Vespa has several built in rank-features that we can use directly, or we can design our own as well if the built-in features doesn't meet our requirements. The built in freshness(name) rank-feature is linearly decreasing from 0 age (now) to the configured max age. Ideally we would like to have a different shape for our blog application, we define the following feature which has the characteristic we want:
function freshness() { expression: exp(-1 * age(timestamp)/(3600*12)) }
Timestamp resolution is seconds, so we divide by 3600 to go to an hour resolution, and further we divide with 12 to control the slope of the freshness function. Below is a plot of two freshness functions with different slope numbers for comparison:
The beauty is that we can control and experiment with the freshness rank score given the document age. We can define any shape over any resolution that we think will fit the exact application requirements. In our case we would like to have a non-linear relationship between the age of the document and the freshness score. We achieve this with an exponential decreasing function (exp(-x)), where the sensitivity of x is higher when the document is really fresh compared to an old blog post (24 hours).

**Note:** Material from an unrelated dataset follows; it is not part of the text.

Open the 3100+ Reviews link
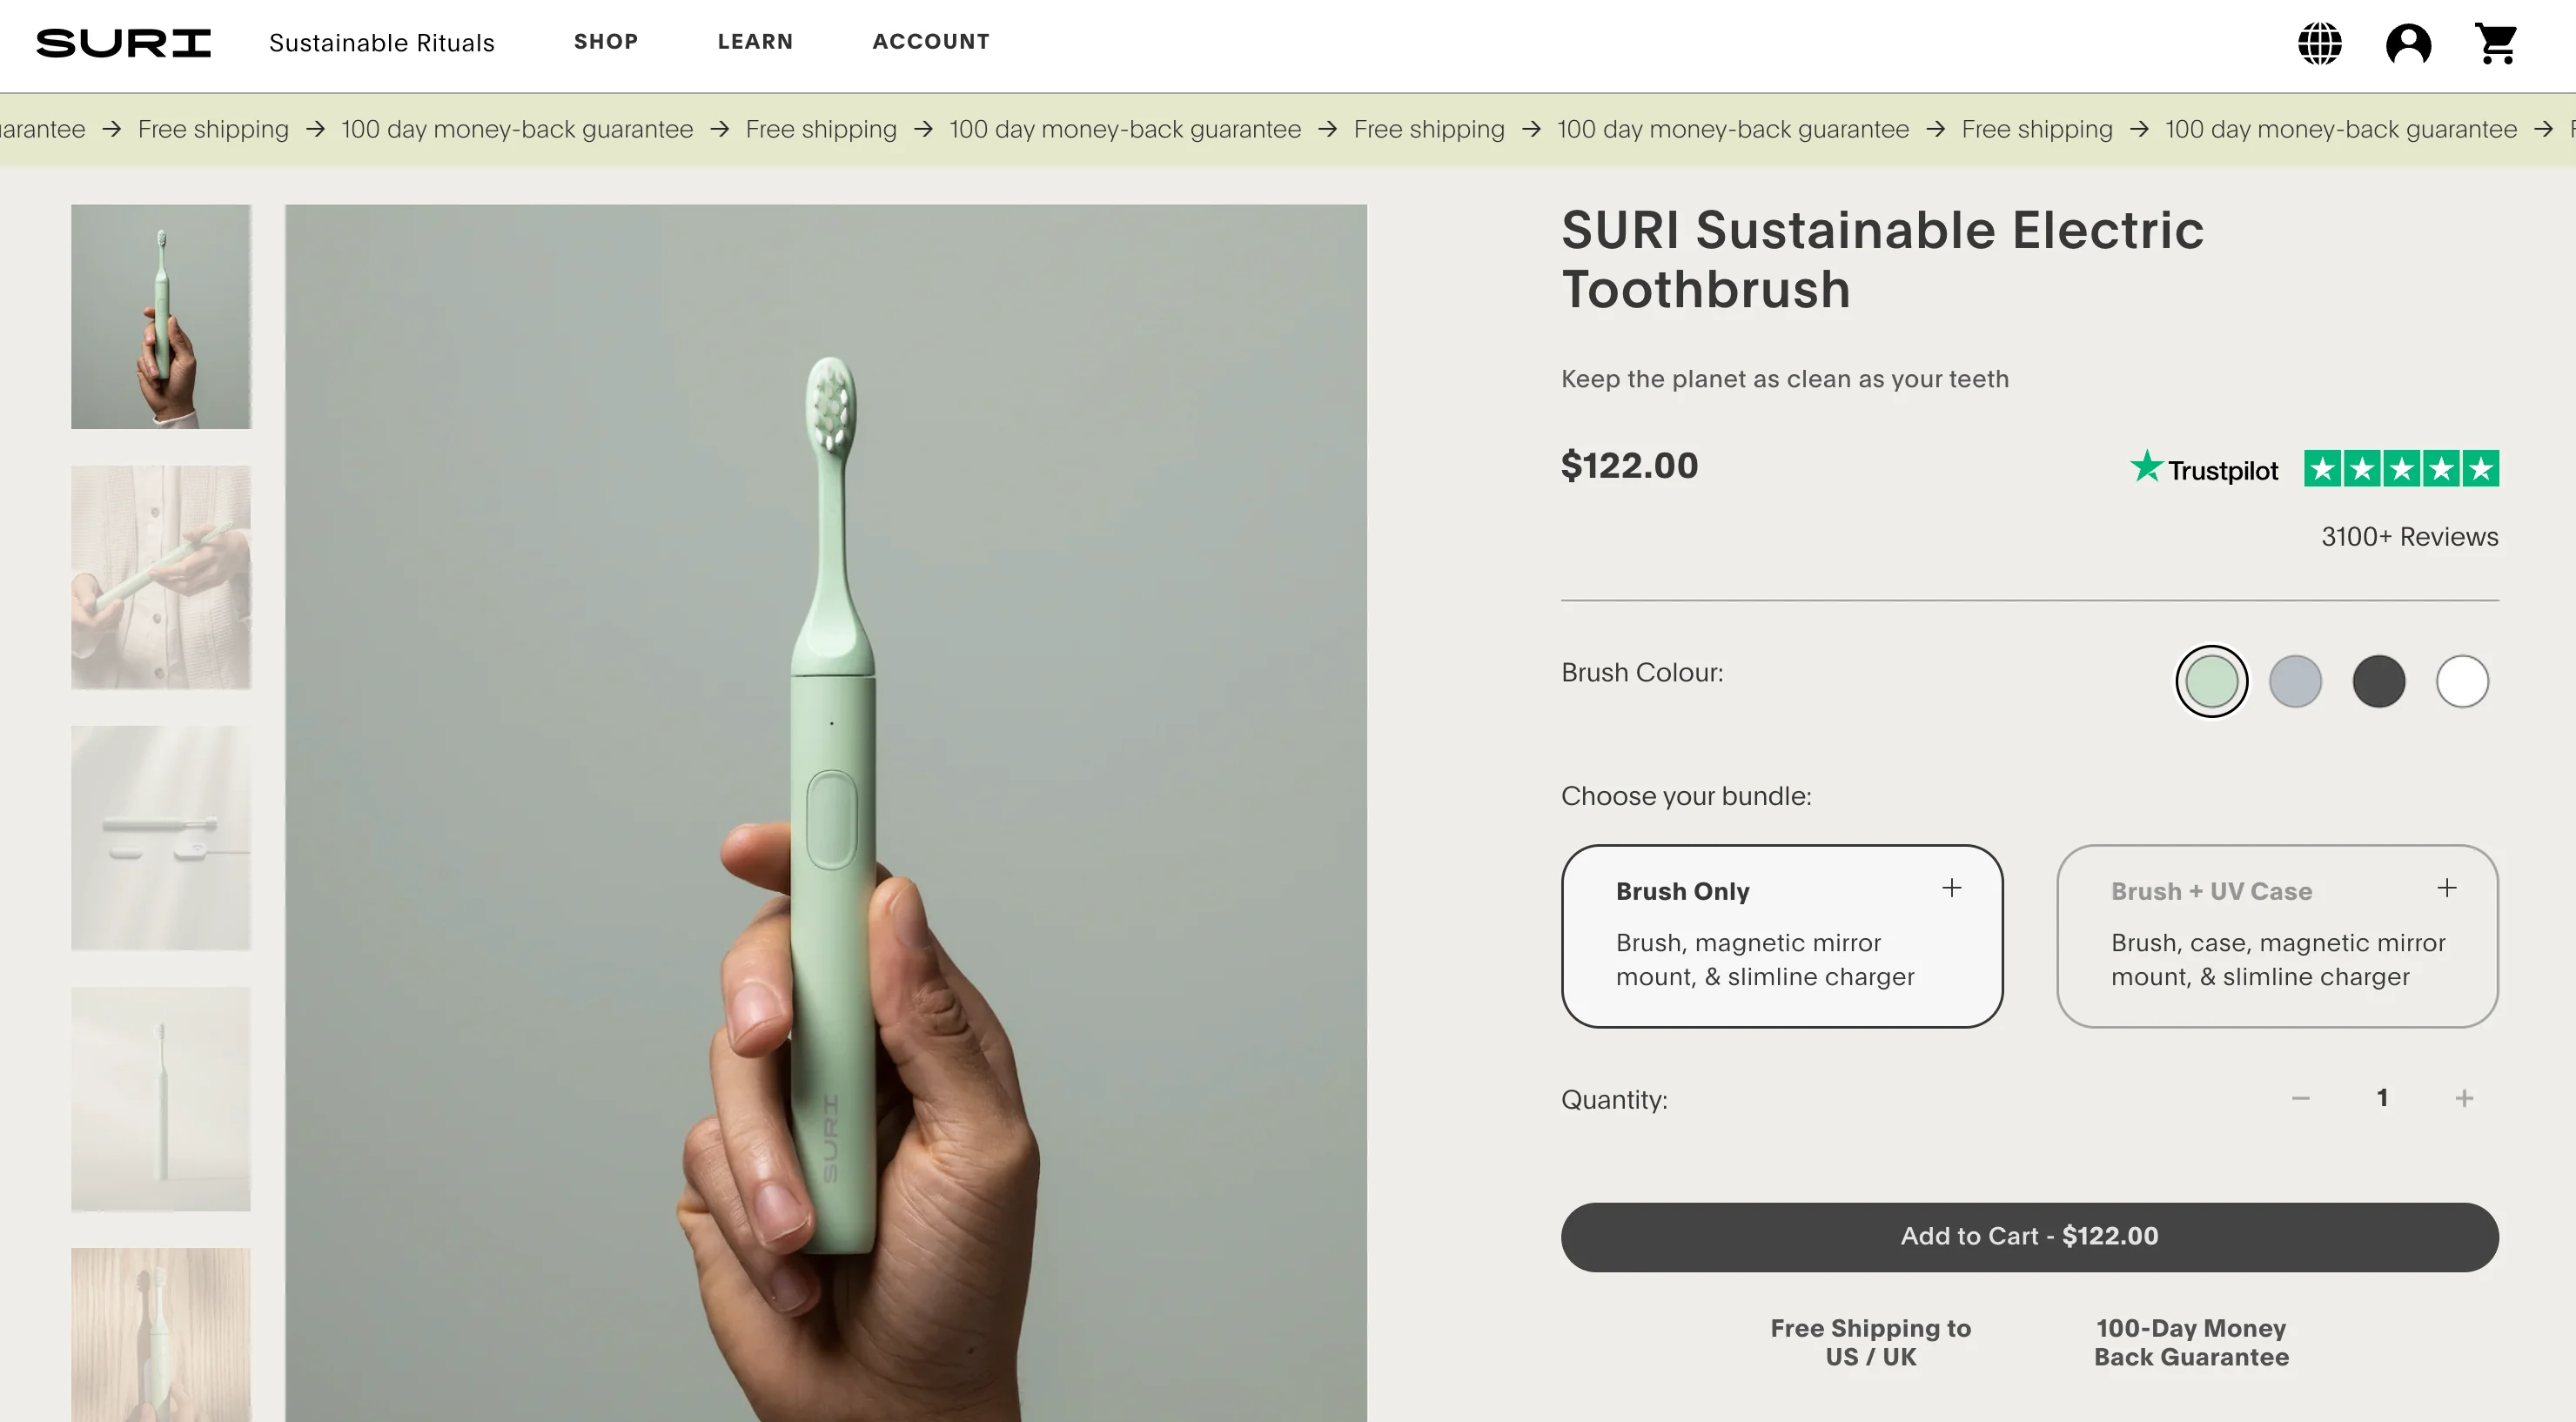This screenshot has height=1422, width=2576. coord(2409,537)
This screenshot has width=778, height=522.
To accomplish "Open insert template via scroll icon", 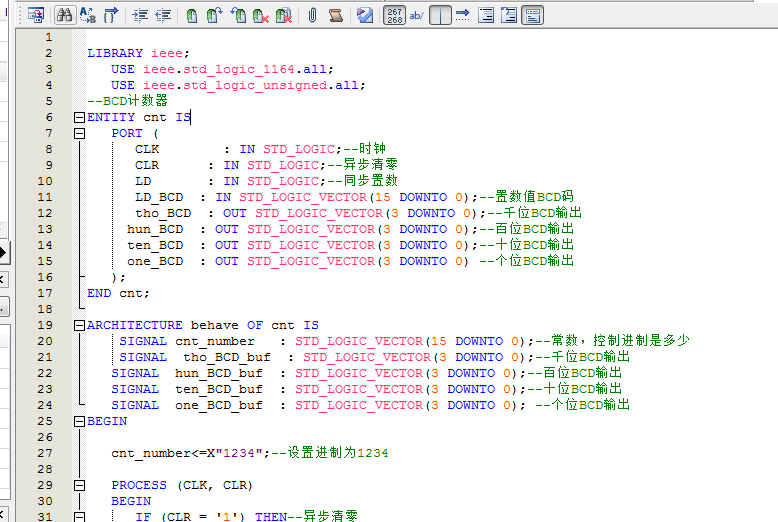I will (335, 15).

We now need to put our three main ranking signals together into one ranking expression. We would like to control the weight of each component at query time, so we can at query time do analysis to figure out if a certain signal should be weighted more than others. We chose to combine our three signals into a normalized weighted sum of the three signals. The shape of each of the three signals might be tuned individually as we have seen with design of our own freshness feature and nativeRank tuning. Below is the final blog rank-profile with all relevant settings (properties) and ranking expressions:
rank-profile blog inherits default { weight title: 200 weight body: 100 rank-type body: about rank-properties { nativeFieldMatch.occurrenceCountTable.title: "linear(0,8000)" #Example of nativeRank tuning, override the occurrence boost shape to be flat } # our freshness rank feature function freshness() { expression: exp(-1 * age(timestamp)/(3600*12)) } # our quality rank feature function quality() { expression: attribute(sourcequality) } # normalization factor for the weighted sum function normalization() { expression: query(textMatchWeight) + query(qualityWeight) + query(deservesFreshness) } # ranking function that runs over all matched documents, determined by the boolean query logic first-phase { expression: (query(textMatchWeight) * (nativeRank(title,body) + query(qualityWeight) * quality + query(deservesFreshness) * freshness))/normalization } summary-features: nativeRank(title,body) age(timestamp) freshness quality } }
We can override the weight of each signal at query time with the query api, passing down the weights:
/search/?query=vespa+ranking&datetime=now&ranking.profile=blog&input.query(textMatchWeight)=0.1&input.query(deservesFreshness)=0.85
It is also possible to override the user-defined rank-features in a custom searcher plugin, note that we also use the datetime parameter to be able to calculate the age of the document.
The summary-features allows us to have access to the individual ranking signals along with the hit's summary fields.